The TARDIS has been caught in mid-flight by mixed signals from god and the devil – more or less, but certainly among the more blatant authorial voices to introduce a story – and the Doctor (Peter Davison) charged with intervening in a race that no-one must win. They materialise unexpectedly on an Edwardian racing clipper where what seems a perfectly ordinary crew are kept below, matey enough but strangely ignorant of the object of the race – while reading newspaper reports of the first British submarine launch to keep themselves occupied. Can this be the right place? They’re hardly a threat to the peace and harmony of the Universe. And surely neither are the officers, even if they seem to be taking the Edwardian upper class to extremes, stiff-faced, clipped-voiced and not the mingling type. The Captain (Keith Barron) seems to take a cold interest in the Doctor; the First Mate, Mr Marriner, an unnerving one in Tegan; and bluff old hand Jackson (Tony Caunter, Eastenders’ Roy) a protective one in Turlough.
The men are whistled aloft, and Turlough ducks out of following them on deck and up the rigging – you can’t blame him, as a crewman’s scream of terror echoes from above. Perhaps it’s just his first time. As Tegan’s taken to the wheelhouse, she sees what seem to be wetsuits hanging in the companionway. And why is it so dark outside? While the Captain and Mate attend to the race, the Doctor recognises the race marker buoys on the chart as something rather more significant… As Malcolm Clarke’s music plays a deceptively innocent watery dance, Marriner opens a lacquered wooden panel. Beneath, a decorously concealed set of controls and, with a touch and a proud fanfare, wooden shutters open to reveal a line of ‘sailing ships’ in the styles of different Earth historical periods all floating effortlessly in space, ready to sail round the planets of our solar system in a race to win… What?

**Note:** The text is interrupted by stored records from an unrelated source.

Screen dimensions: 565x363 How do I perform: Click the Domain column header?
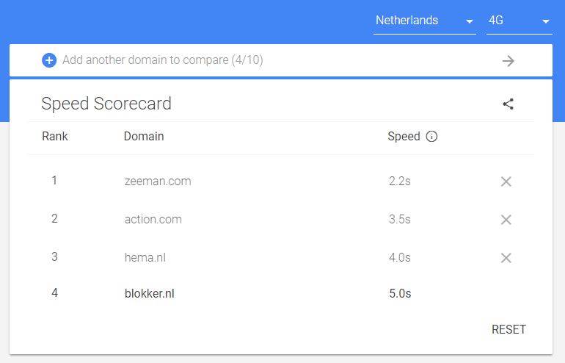point(144,136)
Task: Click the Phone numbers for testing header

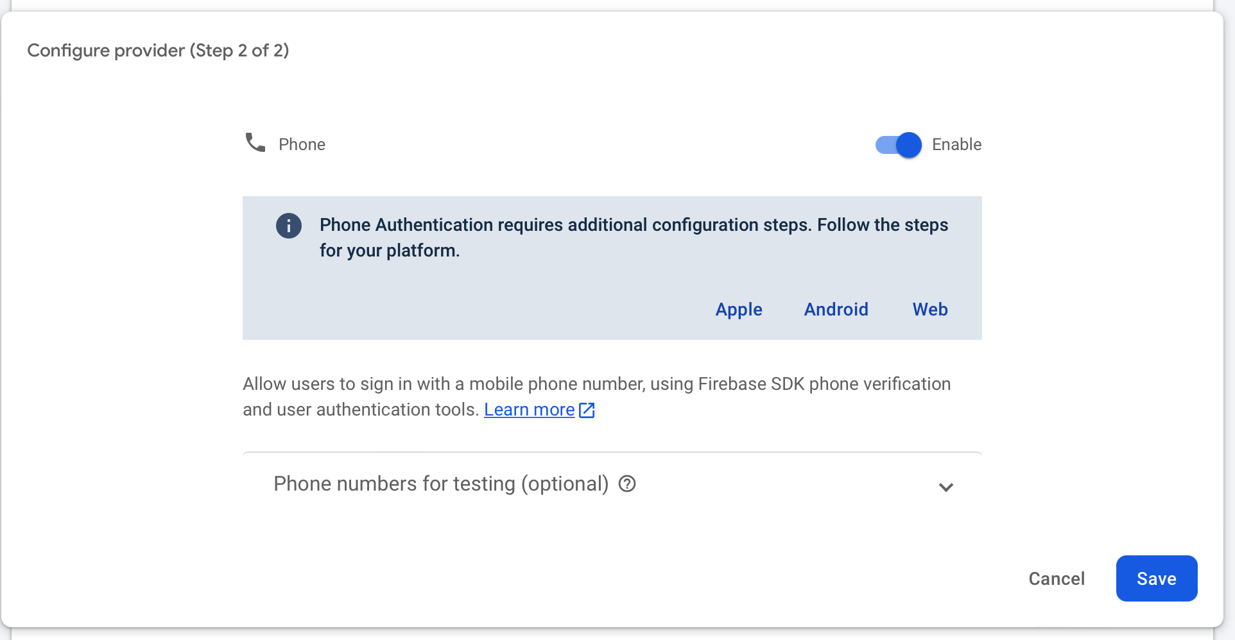Action: pos(442,484)
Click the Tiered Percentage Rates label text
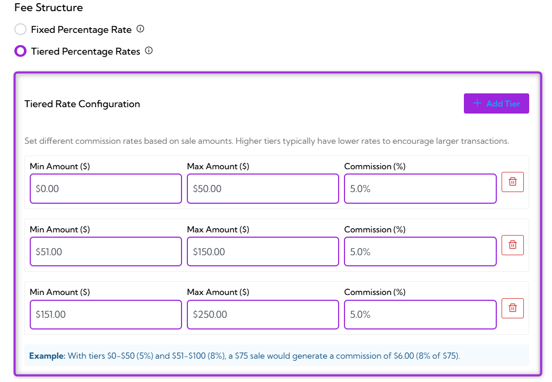This screenshot has height=382, width=552. click(85, 51)
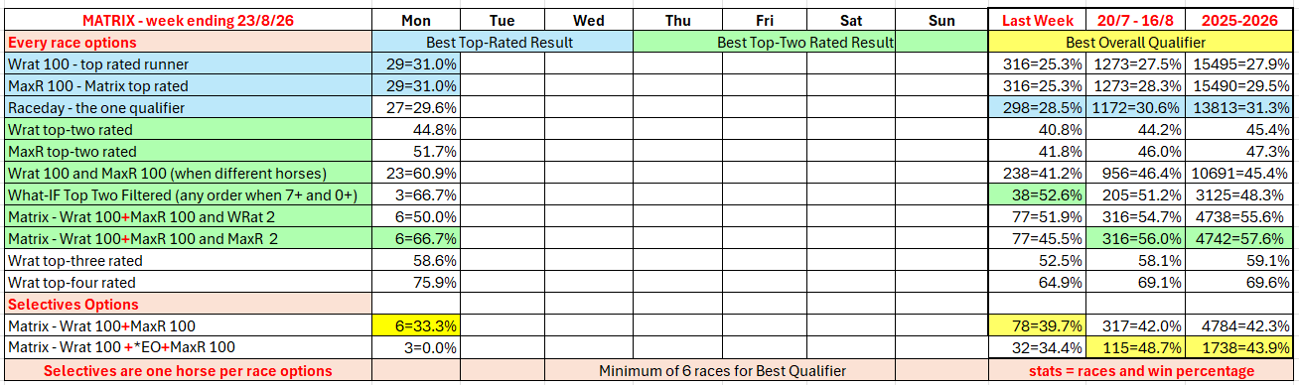Select the Mon column header cell
Screen dimensions: 1299x385
(415, 20)
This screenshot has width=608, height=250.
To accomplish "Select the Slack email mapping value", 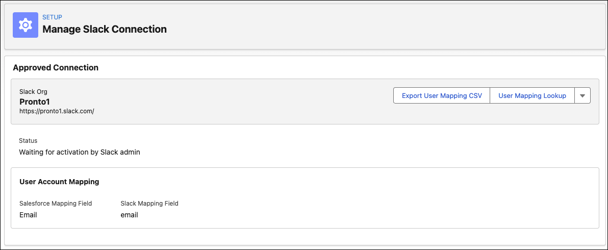I will (130, 215).
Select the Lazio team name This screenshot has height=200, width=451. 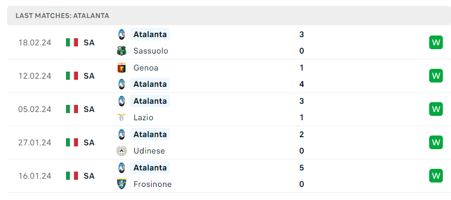coord(143,117)
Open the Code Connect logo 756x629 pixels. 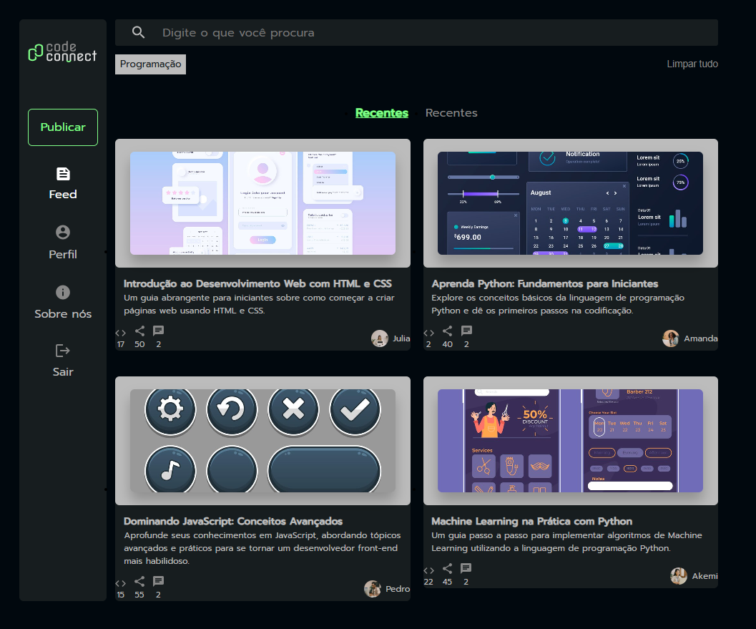click(62, 52)
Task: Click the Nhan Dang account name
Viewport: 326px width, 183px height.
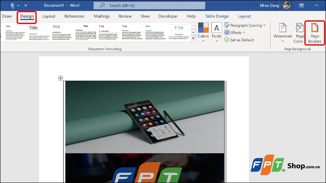Action: tap(269, 5)
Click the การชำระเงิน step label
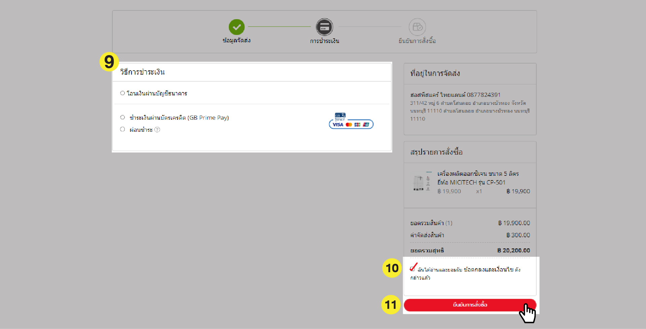 coord(324,41)
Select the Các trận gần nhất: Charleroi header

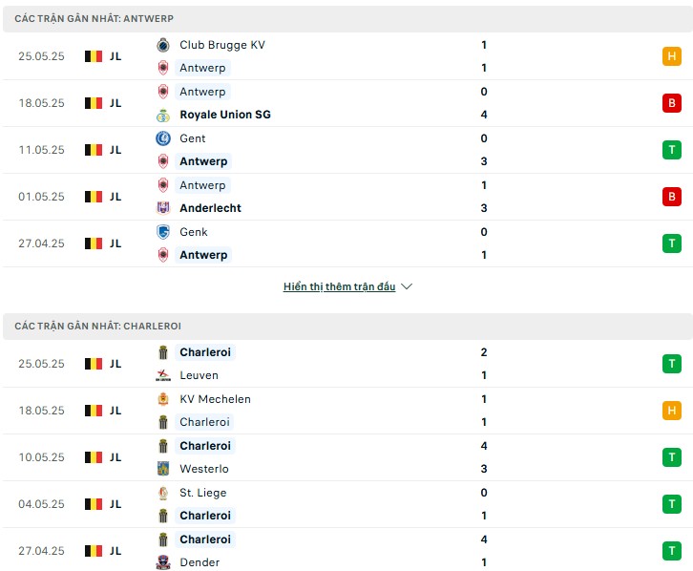click(x=347, y=327)
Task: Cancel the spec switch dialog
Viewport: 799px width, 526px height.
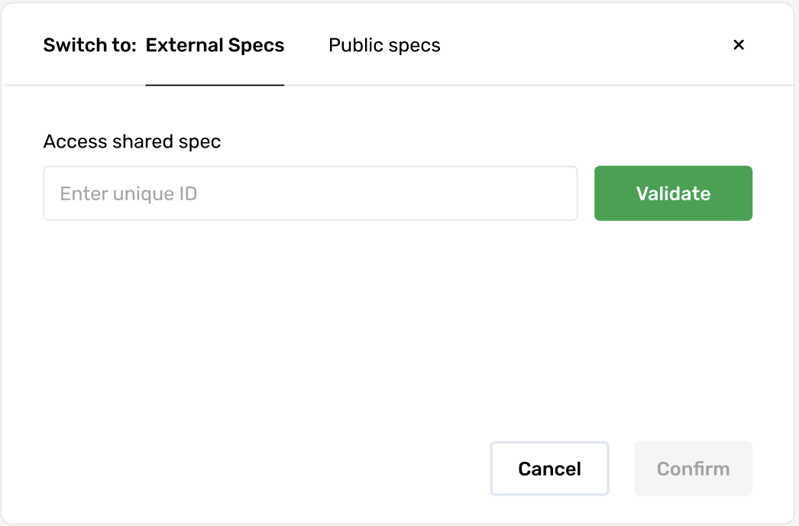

Back when I reviewed this on the DVD’s release, I chose another, less spoilery golden moment to protect anyone who’d not seen it, but I still had to allude to this one – all three of Enlightenment’s cliffhangers are crackers, but the first is one of the most memorable cliffhangers of the ’80s. It’s a distinctive Doctor Who ‘What the hell’s going on?’ twist: not just a strange juxtaposition or something going wrong with time, but the revelation that what’s really going on in what looks like history is so weird that it’s beyond even time travel. Even Doctor Who offers just a handful of such stories, but they tend to be among its best. Enlightenment is, for me, certainly one of most interesting stories in Peter Davison’s time as the Doctor, and similar claims can be made for its two most notable predecessors.
The War Games apparently begins with the Doctor (Patrick Troughton) arriving in one of the most terrible times in Earth’s history, the trenches of the First World War – but, while mud, artillery barrages and an Adjutant shocked that soldiers fighting for their lives should fail to fill out forms keeping track of shovels are all present and correct, the General is not merely brutal but sinisterly hypnotic, and what’s that video screen, or strangely TARDIS-like machine? At the cliffhanger to Episode Two, our heroes team flee in an ambulance with an officer and a nurse who’ve sensed that something’s wrong – only to go literally off the edge of the map and find themselves, disorientatingly, attacked by a chariot and legionaries.
A story that’s not just one of the best for its Doctor, but for any Doctor; a ship that’s not flying, but drowned; and a chilling build-up to a stunning cliffhanger moment. So why haven’t I picked this as one of the Fifty in its own right? Well… It has a stunning cliffhanger moment – but it’s not the cliffhanger. The Curse of Fenric is outstanding in so many ways – a complex drama, a horror story, a World War II and pre-emptively Cold War action thriller – but just about the only element it fumbles is the first cliffhanger, choosing instead the banal cliché of ‘Doctor and companion surrounded by men with guns who will predictably not kill them next week’. As a result, to reveal these lines as the Golden Moment they deserve to be would require excavation and careful archaeological reconstruction, sunken as they are around the end of Part One and the beginning of Part Two or deep in the murky structure of the Special Edition. One day, I’ll get hold of some DVD-editing software and hold up that marvellous cliffhanger (its climax some two and a half minutes into Part Two, or twenty-nine into the feature-length version) to the light. Until then, there’s the skein of a marvellously atmospheric narration running through it.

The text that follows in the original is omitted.